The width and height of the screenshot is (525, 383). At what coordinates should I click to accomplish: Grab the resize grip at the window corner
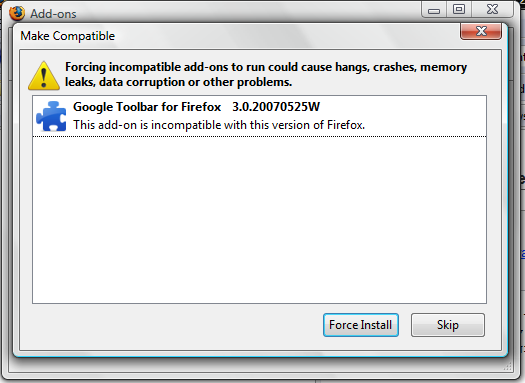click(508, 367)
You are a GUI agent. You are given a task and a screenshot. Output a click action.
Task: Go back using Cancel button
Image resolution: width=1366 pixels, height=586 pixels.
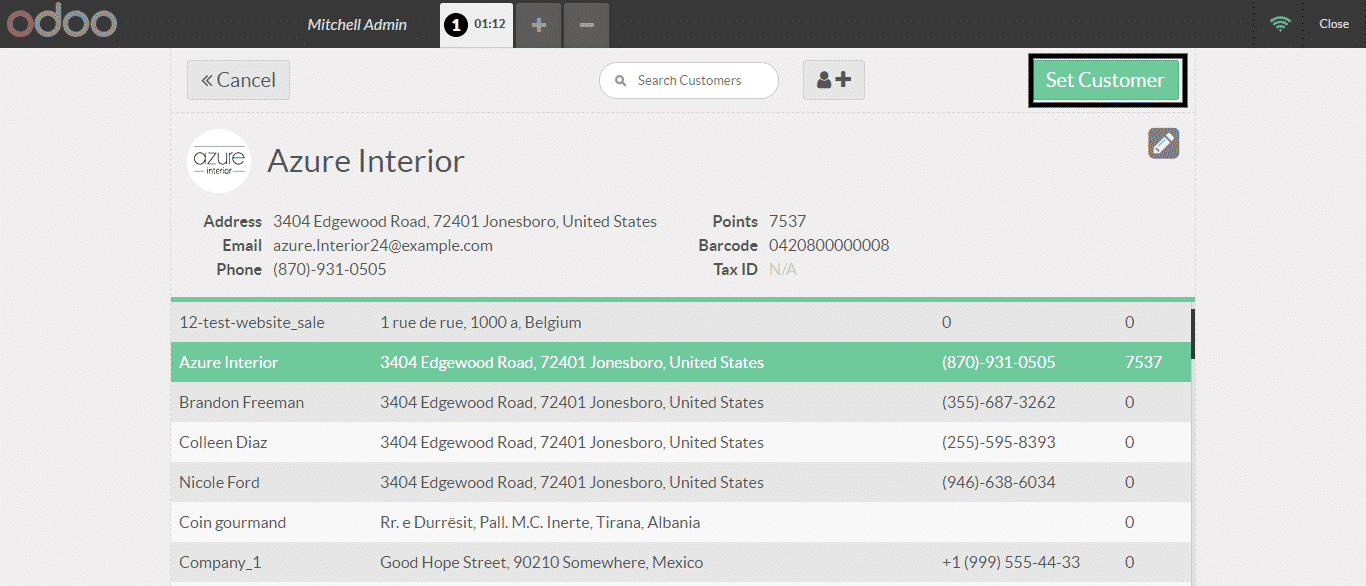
...
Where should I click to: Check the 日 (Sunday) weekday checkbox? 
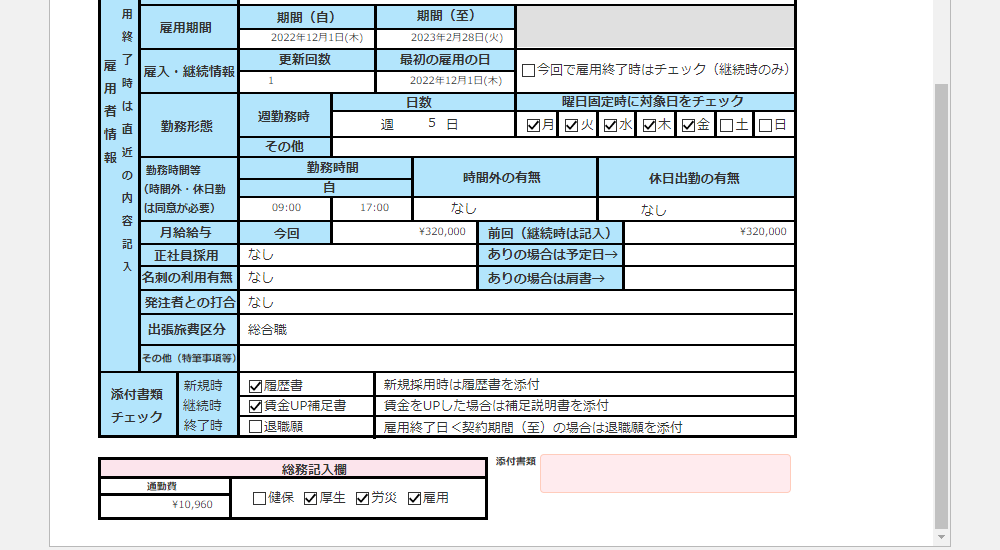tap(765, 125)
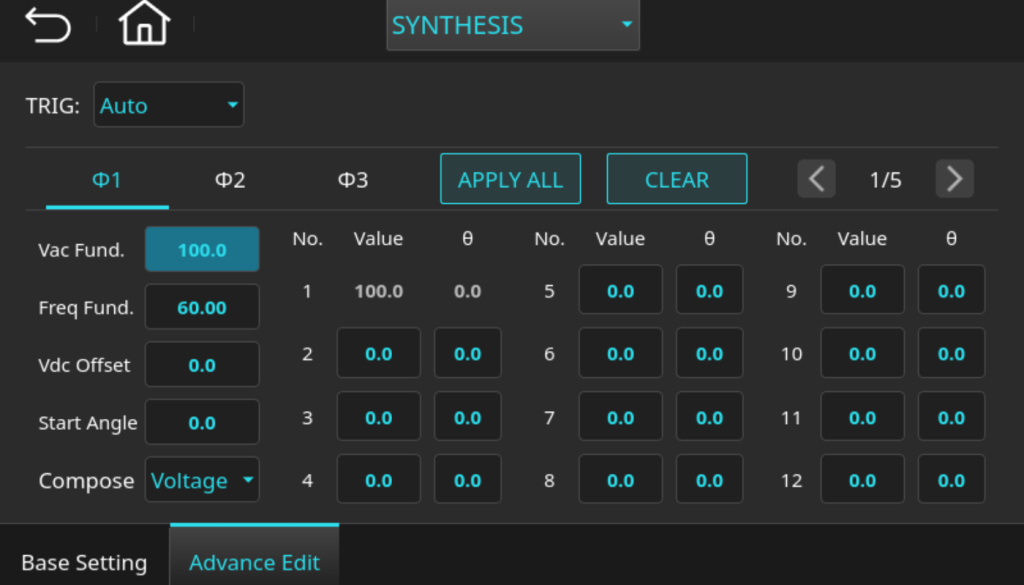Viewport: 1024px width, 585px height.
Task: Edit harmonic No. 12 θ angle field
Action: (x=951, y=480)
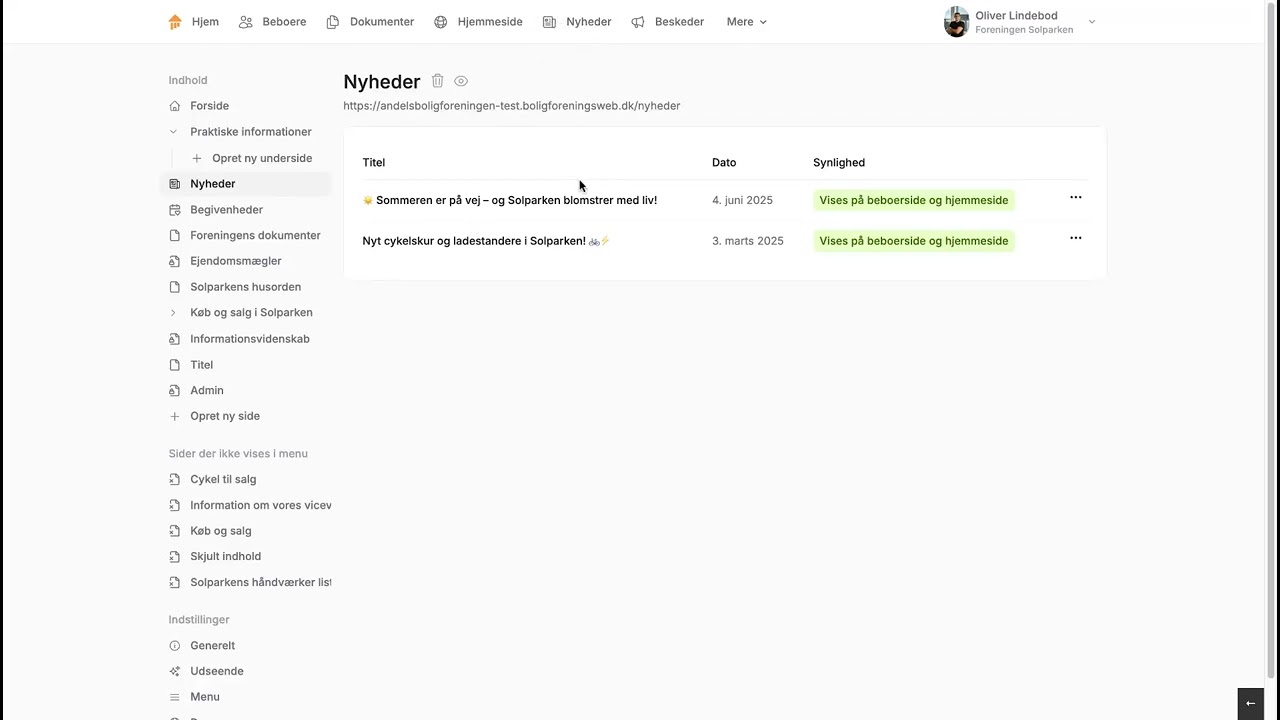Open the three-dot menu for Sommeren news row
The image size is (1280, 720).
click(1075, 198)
==
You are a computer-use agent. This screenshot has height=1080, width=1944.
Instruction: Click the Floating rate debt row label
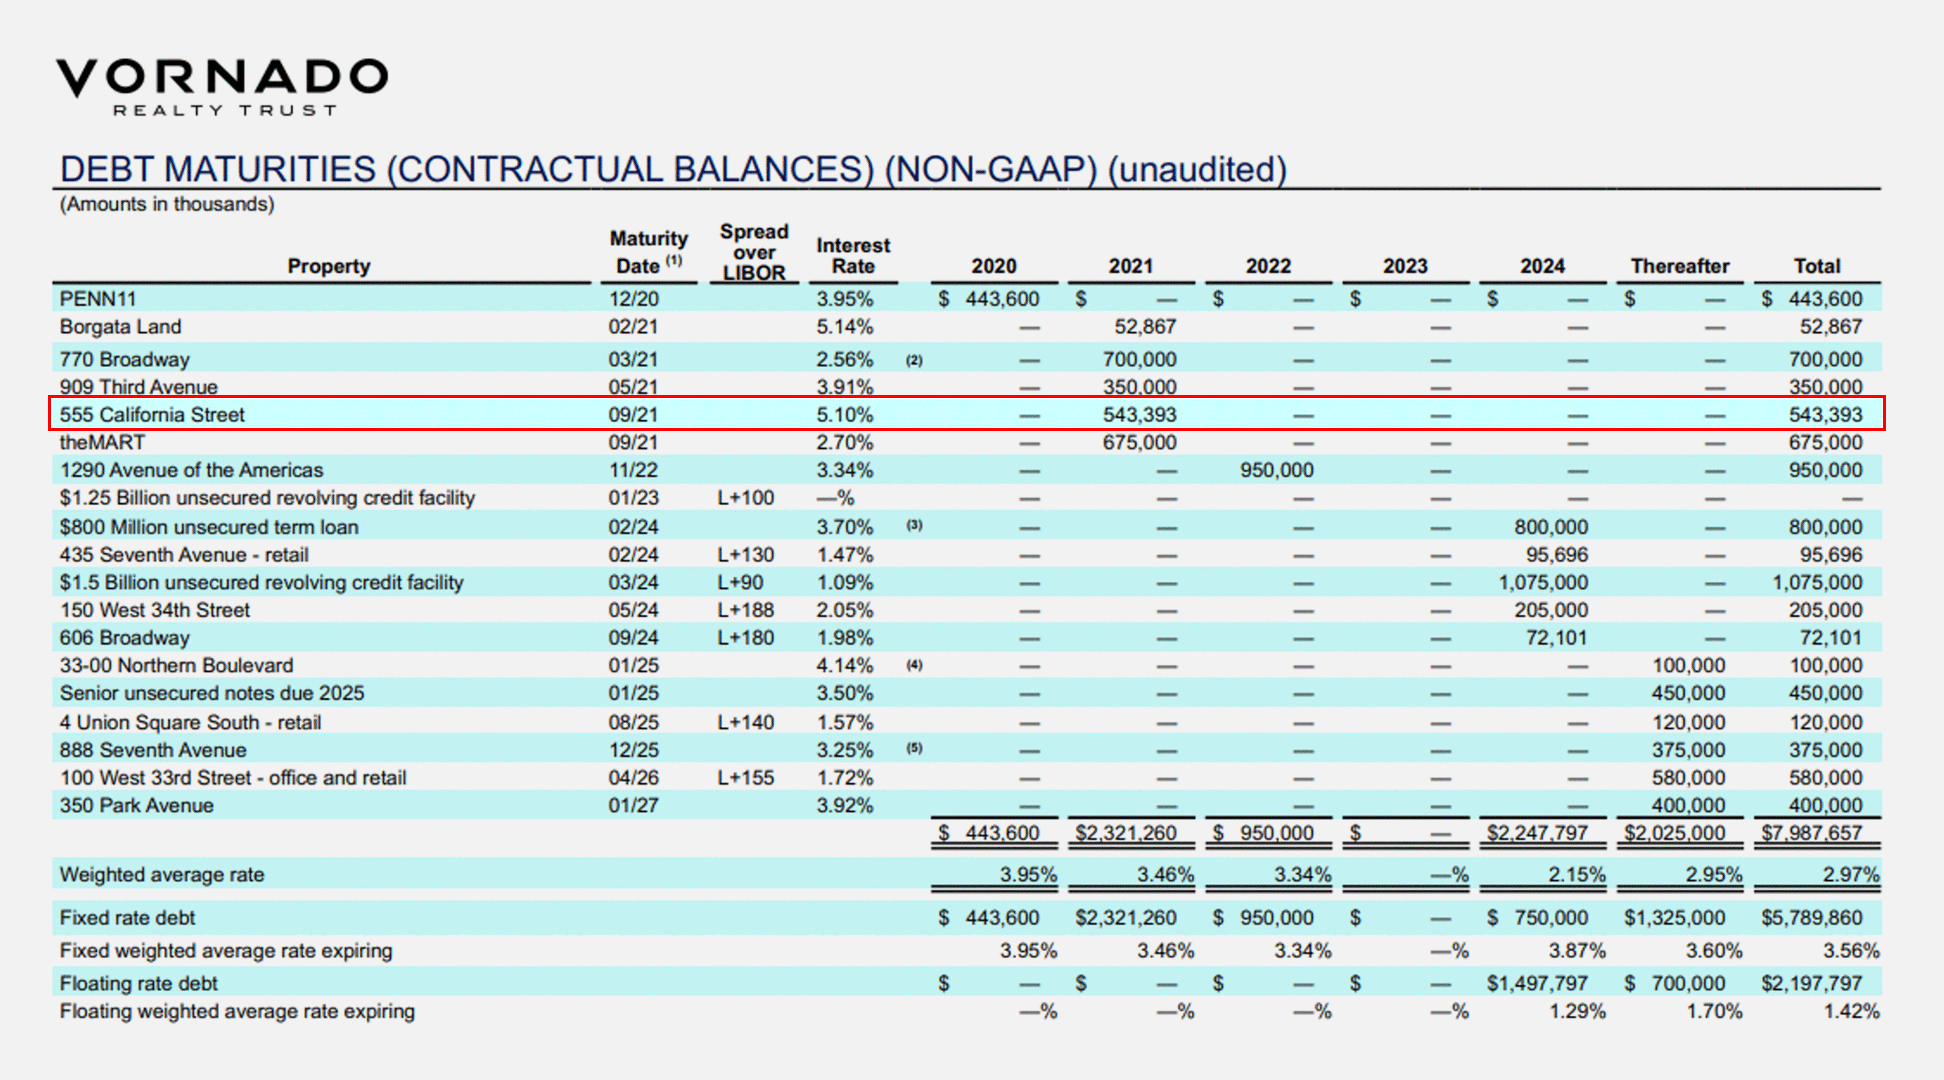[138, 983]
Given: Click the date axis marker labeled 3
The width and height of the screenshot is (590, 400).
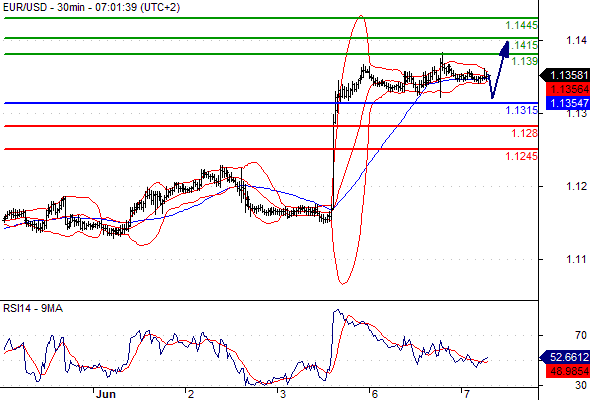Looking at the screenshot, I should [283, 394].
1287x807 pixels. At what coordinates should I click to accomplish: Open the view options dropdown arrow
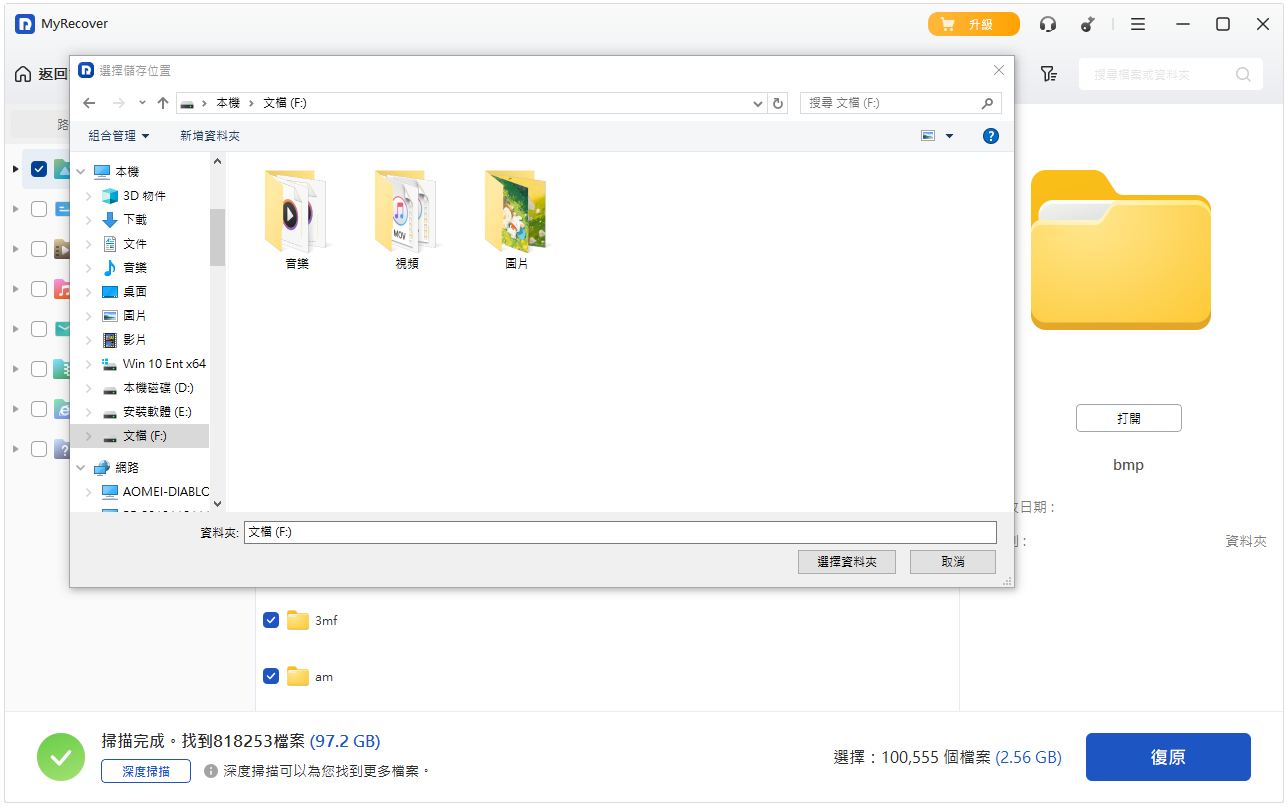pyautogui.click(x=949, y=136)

Goal of the exercise: Begin at the line that has "The width and height of the screenshot is (525, 383)." and stop after the line that has "Image resolution: width=1366", giving only those records again with "resize grip" swapped for "resize handle" and everything else unchanged. Omit the pictures.

Result for this exercise:
The width and height of the screenshot is (525, 383). At what coordinates should I click to accomplish: Grab the resize handle at the window corner
click(508, 367)
You are a GUI agent. You are given a task and a screenshot. Output a click action.
Task: Go back using Cancel button
Image resolution: width=1366 pixels, height=586 pixels.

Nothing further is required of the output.